Erscheinung:16.04.2020 Nicht nur zur Corona-Zeit: „Wir sind präventiv unterwegs“

Adam Ketessidis, Leiter der BaFin-Abteilung Restrukturierung/Systemaufsicht, über die Verbindlichkeit einer Sanierungsplanmindestanforderungsverordnung, kurz: MaSanV, Handlungsoptionen von Kreditinstituten in ernsthaften Schwierigkeiten und Sanierungspläne in einer Pandemie.

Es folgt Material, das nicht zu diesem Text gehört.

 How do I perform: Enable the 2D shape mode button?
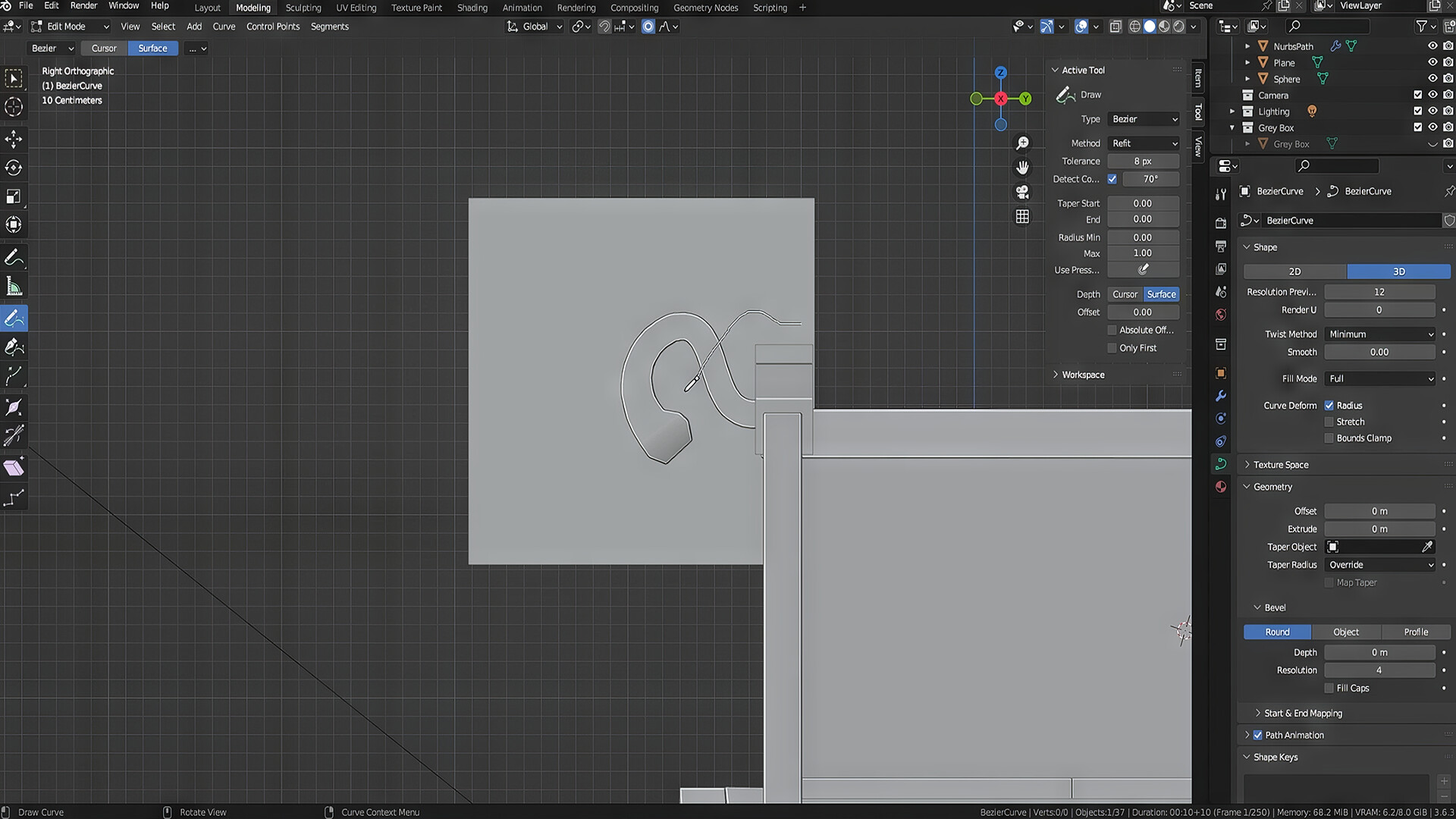(x=1294, y=271)
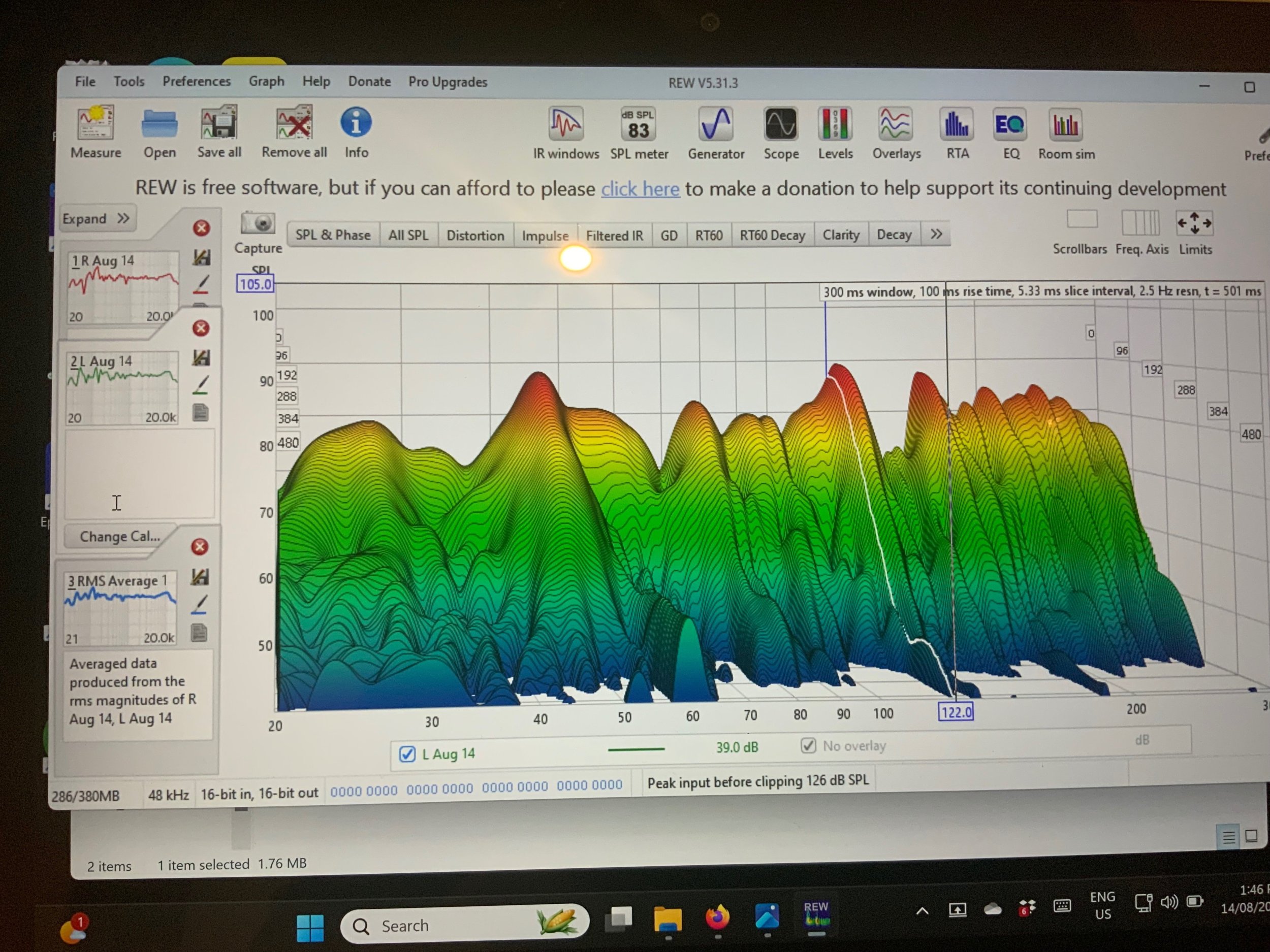
Task: Toggle the Scrollbars display button
Action: (1082, 220)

Herr Ketessidis, MaSanV ist kurz für „Sanierungsplanmindestanforderungsverordnung“. Abschnitt 3 regelt vereinfachte Anforderungen an Sanierungspläne. Wie hart ist die MaSanV?

Jedenfalls ist sie nicht weich. Die MaSanV ist eine Rechtsverordnung, die unmittelbar anwendbar ist. Sie beschreibt das Mindestmaß, das wir an die Sanierungspläne von Kreditinstituten anlegen. Dabei unterscheiden wir drei Ebenen:

Auf der ersten Ebene müssen die potentiell systemgefährdenden Institute und die weniger bedeutenden Institute mit hoher Priorität – genannt PSI und HP-LSI – fast alle Anforderungen an die Sanierungsplanung einhalten, die im Sanierungs- und Abwicklungsgesetz, in der Delegierten Verordnung der Europäischen Kommission und der MaSanV ausbuchstabiert werden.

Die zweite Ebene umfasst die weniger bedeutenden Institute, die weder PSI oder HP-LSI, sind noch von der Ausnahmeregelung Gebrauch machen können. Diese Institute können von Erleichterungen profitieren. Zudem haben wir uns für ein vereinfachtes Verfahren entschieden, damit die Institute ihre Pläne in Form einer Excel-Tabelle einreichen können. Im nächsten Schritt wird das komplett digital erfolgen.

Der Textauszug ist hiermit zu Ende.